Set task 1
Please copy the entries below word for word, starting at the line containing "At what coordinates should I click to accomplish: Click the Add" and ending with the line containing "coord(78,231)", both lines included.

Extract
# # # # # # #

But by all means, keep on keeping on. There are plenty of contract workers ready and willing clean up that mess, for a price.
I liked your reply so much I had to do more than just upvote. :) Policies get a bad rap because there are so many bad policies, and so many incompetent leaders who hold them sacred. That doesn't mean policies shouldn't exist.
I've only ever worked at ginormous companies and the most effective ones are the ones that are transparent about what kinds of policies, processes and guidelines should exist and why, and regularly review them for accuracy and sanity. In some cases, external regulation forces this (Sarbanes-Oxley, FDA CFR 11, DoD ITAR/EAR, etc), and that's a good thing as long as the company's policy/process owner is doing their job properly.
Absolutely zero remote work, yet I built Stack Overflow with a team of entirely remote developers, and do the same with Discourse today.
I guess every company culture is a series of choices, but it is very hard to be diverse -- which appears to be one of Clef's main goals -- when you only recruit in a tightly limited geographic area.
Maybe you have better links? Or maybe you weren't saying that Discourse and Stack Overflow did well on diversity; merely that you think Clef will do badly too? (They seem to be doing reasonably okay right now to me.)
His comment was accurate in that you are constraining many vectors of diversity by only hiring from a specific location, even if gender likely isn't one of those vectors.
Also, the gender of a company's management team doesn't necessarily reflect the gender distribution of all their employees. And I don't believe Discourse is owned by Stack Exchange.
I just think it is super weird to be completely, categorically opposed to remote work when a primary goal is diversity. It is a severe constraint on hiring, and you want super flexible hiring to maximize diversity.

# # # # # # #

[Entries from a dataset]
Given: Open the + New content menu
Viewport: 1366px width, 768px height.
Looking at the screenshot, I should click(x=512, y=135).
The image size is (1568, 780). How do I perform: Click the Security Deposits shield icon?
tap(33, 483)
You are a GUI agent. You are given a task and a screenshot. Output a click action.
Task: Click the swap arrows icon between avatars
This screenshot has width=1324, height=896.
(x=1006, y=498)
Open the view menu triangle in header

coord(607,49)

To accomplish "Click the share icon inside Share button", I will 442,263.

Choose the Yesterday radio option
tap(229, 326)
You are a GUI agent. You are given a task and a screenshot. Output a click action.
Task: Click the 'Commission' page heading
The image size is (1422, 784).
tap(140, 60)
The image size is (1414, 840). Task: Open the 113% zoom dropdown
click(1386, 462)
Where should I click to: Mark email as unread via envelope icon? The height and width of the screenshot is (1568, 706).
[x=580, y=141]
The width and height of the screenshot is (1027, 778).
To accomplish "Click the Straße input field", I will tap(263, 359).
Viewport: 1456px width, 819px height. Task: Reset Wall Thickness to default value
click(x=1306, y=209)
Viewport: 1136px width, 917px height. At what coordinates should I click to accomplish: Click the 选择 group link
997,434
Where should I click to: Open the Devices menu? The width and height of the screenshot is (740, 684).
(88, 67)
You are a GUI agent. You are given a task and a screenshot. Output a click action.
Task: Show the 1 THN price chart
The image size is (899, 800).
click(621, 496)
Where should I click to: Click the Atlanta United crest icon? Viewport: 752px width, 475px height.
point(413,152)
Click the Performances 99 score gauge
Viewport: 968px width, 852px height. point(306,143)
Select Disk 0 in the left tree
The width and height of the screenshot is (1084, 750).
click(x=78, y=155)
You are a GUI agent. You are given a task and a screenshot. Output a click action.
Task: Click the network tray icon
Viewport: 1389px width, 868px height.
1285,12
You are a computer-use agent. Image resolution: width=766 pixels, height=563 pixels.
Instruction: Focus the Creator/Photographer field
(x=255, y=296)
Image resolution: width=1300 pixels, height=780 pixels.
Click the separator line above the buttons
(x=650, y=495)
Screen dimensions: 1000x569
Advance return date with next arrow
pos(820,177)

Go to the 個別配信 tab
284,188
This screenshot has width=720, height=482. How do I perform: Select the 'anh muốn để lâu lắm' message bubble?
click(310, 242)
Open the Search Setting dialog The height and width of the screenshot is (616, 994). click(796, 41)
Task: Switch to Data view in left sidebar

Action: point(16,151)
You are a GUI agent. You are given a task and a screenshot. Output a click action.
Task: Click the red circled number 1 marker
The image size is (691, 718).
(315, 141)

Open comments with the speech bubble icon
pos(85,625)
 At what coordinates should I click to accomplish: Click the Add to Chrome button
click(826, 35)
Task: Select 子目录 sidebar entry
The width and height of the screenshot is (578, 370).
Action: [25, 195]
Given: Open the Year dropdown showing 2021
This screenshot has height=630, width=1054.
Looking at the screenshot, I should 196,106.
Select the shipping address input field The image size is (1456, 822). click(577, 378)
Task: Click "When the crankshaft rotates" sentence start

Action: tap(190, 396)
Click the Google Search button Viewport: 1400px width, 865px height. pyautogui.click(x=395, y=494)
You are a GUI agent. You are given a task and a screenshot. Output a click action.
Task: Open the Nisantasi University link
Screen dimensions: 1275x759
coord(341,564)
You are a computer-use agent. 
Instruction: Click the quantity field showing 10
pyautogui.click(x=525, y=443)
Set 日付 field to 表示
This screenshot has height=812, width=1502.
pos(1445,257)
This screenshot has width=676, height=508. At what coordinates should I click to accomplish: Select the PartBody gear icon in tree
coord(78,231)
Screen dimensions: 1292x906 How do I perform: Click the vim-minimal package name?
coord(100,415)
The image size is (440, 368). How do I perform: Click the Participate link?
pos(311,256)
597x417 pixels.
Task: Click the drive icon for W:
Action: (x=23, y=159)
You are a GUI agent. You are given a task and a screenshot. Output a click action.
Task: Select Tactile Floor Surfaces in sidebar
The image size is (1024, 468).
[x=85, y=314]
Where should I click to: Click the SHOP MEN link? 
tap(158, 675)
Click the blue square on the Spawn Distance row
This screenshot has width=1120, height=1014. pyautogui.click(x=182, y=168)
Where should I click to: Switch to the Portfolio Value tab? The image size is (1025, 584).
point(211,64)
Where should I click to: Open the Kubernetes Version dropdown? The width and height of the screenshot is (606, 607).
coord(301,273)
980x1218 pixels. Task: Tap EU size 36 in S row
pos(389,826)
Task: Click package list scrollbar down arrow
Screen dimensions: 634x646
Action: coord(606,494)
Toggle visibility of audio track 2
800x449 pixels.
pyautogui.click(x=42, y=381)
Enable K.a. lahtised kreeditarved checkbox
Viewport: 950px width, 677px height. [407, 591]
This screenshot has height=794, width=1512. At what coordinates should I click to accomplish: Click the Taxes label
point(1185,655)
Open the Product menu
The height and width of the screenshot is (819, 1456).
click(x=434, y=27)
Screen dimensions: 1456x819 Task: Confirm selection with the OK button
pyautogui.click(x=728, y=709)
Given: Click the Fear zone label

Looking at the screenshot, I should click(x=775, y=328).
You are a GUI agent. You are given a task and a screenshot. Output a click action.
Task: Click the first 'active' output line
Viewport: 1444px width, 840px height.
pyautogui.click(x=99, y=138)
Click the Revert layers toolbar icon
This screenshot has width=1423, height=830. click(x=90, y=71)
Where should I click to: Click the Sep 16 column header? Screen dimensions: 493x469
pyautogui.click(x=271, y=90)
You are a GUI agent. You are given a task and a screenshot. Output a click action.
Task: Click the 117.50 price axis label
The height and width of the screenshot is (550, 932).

# # # # # # #

Set task 2
Summarize the discussion about workplace policies and remote hiring in two sentences.

Exercise solution 1
 At what coordinates should I click to accomplish: Click the Add to Chrome button
click(826, 35)
Task: Select 子目录 sidebar entry
The width and height of the screenshot is (578, 370).
Action: [25, 195]
Given: Open the Year dropdown showing 2021
This screenshot has height=630, width=1054.
Looking at the screenshot, I should 196,106.
Select the shipping address input field The image size is (1456, 822). click(577, 378)
Task: Click "When the crankshaft rotates" sentence start

Action: tap(190, 396)
Click the Google Search button Viewport: 1400px width, 865px height. pyautogui.click(x=395, y=494)
You are a GUI agent. You are given a task and a screenshot. Output a click action.
Task: Open the Nisantasi University link
Screen dimensions: 1275x759
coord(341,564)
You are a computer-use agent. 
Instruction: Click the quantity field showing 10
pyautogui.click(x=525, y=443)
Set 日付 field to 表示
This screenshot has height=812, width=1502.
pos(1445,257)
This screenshot has width=676, height=508. At what coordinates should I click to accomplish: Select the PartBody gear icon in tree
coord(78,231)

Exercise solution 2
The commenters argue that policies should still exist even though many are bad, and that the most effective large companies are transparent about their policies and review them regularly. They also find it odd to be categorically opposed to remote work when diversity is a primary goal, since hiring only from a specific location constrains many vectors of diversity.